**Directions**.
From the records below, transcribe exactly the lines that begin at the line with "Click the camera" and end at the line with "Given: Select the Odyssey ship", both included.

**The records**.
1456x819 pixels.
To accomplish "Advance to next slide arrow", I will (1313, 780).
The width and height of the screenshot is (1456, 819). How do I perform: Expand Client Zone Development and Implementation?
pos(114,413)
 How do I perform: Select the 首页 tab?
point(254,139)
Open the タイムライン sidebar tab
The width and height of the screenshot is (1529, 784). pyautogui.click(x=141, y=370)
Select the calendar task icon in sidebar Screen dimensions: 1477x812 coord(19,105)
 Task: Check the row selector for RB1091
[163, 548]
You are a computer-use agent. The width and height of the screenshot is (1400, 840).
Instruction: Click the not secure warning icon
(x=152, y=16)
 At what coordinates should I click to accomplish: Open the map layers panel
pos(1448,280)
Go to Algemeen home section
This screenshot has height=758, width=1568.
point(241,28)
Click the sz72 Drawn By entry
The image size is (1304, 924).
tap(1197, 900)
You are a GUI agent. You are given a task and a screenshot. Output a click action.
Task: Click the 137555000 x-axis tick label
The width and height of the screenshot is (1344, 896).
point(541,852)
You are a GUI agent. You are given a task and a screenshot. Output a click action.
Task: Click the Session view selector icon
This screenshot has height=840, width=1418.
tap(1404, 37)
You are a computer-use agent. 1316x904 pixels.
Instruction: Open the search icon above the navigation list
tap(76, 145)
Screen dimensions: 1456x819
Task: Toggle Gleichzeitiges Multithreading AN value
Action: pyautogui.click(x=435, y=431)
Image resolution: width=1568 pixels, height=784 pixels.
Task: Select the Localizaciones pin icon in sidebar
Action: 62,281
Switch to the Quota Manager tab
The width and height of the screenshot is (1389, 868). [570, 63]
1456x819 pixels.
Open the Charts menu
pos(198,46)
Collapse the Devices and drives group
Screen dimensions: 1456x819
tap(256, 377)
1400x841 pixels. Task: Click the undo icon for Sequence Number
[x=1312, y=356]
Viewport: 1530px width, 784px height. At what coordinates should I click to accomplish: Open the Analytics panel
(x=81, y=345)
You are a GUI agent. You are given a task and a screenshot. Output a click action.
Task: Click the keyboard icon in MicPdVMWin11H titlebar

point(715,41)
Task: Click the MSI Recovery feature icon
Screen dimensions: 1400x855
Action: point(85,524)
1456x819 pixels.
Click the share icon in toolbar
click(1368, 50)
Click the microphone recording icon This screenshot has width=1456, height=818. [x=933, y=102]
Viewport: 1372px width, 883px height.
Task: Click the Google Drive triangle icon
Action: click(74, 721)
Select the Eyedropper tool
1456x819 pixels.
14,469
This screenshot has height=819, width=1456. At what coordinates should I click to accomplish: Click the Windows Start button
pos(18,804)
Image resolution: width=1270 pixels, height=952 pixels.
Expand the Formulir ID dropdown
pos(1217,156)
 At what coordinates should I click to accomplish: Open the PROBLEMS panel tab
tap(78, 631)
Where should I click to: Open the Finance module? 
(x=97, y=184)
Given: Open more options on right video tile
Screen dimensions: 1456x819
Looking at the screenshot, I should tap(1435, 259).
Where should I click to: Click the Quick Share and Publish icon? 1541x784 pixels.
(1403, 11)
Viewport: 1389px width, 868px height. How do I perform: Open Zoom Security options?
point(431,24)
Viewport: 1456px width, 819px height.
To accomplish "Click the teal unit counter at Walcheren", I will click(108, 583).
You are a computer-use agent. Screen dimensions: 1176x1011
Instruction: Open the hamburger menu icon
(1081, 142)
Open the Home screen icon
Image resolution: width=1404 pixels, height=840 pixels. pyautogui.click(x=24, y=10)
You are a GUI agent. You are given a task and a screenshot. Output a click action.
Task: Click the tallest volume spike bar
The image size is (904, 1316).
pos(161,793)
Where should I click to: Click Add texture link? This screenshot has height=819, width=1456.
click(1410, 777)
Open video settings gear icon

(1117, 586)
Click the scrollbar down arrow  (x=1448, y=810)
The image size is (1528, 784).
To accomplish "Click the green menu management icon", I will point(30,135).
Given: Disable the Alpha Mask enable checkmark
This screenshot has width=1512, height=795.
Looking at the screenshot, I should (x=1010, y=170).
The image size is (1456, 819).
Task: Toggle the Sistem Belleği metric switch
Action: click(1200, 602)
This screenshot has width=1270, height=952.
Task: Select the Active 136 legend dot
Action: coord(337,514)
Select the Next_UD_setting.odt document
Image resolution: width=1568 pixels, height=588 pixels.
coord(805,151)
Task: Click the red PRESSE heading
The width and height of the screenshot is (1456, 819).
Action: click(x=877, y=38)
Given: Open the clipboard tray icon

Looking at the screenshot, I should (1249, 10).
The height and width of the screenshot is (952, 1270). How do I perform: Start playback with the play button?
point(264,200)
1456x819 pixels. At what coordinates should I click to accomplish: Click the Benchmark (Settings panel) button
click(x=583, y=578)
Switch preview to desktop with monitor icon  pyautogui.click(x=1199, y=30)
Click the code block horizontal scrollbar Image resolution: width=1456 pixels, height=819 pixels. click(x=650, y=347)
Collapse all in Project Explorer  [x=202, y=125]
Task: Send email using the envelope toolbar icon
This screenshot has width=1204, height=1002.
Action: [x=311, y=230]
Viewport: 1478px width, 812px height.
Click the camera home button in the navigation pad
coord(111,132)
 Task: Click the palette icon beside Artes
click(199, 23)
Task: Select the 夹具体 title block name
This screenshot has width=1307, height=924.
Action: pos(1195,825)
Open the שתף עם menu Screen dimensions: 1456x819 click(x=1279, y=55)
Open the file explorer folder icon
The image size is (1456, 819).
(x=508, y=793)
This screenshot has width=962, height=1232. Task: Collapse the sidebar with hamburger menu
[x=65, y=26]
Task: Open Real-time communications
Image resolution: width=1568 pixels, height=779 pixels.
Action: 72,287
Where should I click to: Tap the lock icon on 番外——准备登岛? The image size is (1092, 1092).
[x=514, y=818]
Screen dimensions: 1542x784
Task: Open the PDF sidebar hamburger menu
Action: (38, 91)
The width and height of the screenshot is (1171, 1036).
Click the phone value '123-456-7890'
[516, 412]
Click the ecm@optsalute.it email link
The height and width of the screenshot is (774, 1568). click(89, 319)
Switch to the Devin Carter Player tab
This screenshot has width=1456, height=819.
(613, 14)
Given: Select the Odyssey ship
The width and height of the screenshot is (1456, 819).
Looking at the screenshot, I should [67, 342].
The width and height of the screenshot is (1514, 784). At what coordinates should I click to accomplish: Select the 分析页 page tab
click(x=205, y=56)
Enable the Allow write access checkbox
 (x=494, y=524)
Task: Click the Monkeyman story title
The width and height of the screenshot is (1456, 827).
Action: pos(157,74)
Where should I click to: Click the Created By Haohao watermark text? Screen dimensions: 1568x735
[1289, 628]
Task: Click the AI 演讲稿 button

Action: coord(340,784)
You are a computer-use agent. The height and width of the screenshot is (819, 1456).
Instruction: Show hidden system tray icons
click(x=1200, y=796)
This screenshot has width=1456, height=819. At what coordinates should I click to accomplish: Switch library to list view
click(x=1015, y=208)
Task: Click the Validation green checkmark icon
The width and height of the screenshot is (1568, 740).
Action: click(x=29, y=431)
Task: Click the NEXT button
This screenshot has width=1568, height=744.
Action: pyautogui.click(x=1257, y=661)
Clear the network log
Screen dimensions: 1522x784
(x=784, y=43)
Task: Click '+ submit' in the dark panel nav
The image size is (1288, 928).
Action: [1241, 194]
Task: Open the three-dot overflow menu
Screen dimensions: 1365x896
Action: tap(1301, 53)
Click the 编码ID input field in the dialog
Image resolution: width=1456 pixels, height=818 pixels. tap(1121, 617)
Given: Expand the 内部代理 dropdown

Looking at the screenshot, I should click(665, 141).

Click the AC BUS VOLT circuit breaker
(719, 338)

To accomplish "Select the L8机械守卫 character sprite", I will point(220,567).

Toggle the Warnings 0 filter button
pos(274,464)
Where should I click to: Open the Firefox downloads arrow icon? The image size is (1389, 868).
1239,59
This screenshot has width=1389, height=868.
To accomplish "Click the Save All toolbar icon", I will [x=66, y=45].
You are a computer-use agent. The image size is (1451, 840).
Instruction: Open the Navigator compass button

**Finished exercise**.
Click the camera home button in the navigation pad
coord(111,132)
 Task: Click the palette icon beside Artes
click(199, 23)
Task: Select the 夹具体 title block name
This screenshot has width=1307, height=924.
Action: pos(1195,825)
Open the שתף עם menu Screen dimensions: 1456x819 click(x=1279, y=55)
Open the file explorer folder icon
The image size is (1456, 819).
(x=508, y=793)
This screenshot has width=962, height=1232. Task: Collapse the sidebar with hamburger menu
[x=65, y=26]
Task: Open Real-time communications
Image resolution: width=1568 pixels, height=779 pixels.
Action: 72,287
Where should I click to: Tap the lock icon on 番外——准备登岛? The image size is (1092, 1092).
[x=514, y=818]
Screen dimensions: 1542x784
Task: Open the PDF sidebar hamburger menu
Action: (38, 91)
The width and height of the screenshot is (1171, 1036).
Click the phone value '123-456-7890'
[516, 412]
Click the ecm@optsalute.it email link
The height and width of the screenshot is (774, 1568). click(89, 319)
Switch to the Devin Carter Player tab
This screenshot has width=1456, height=819.
(613, 14)
Given: Select the Odyssey ship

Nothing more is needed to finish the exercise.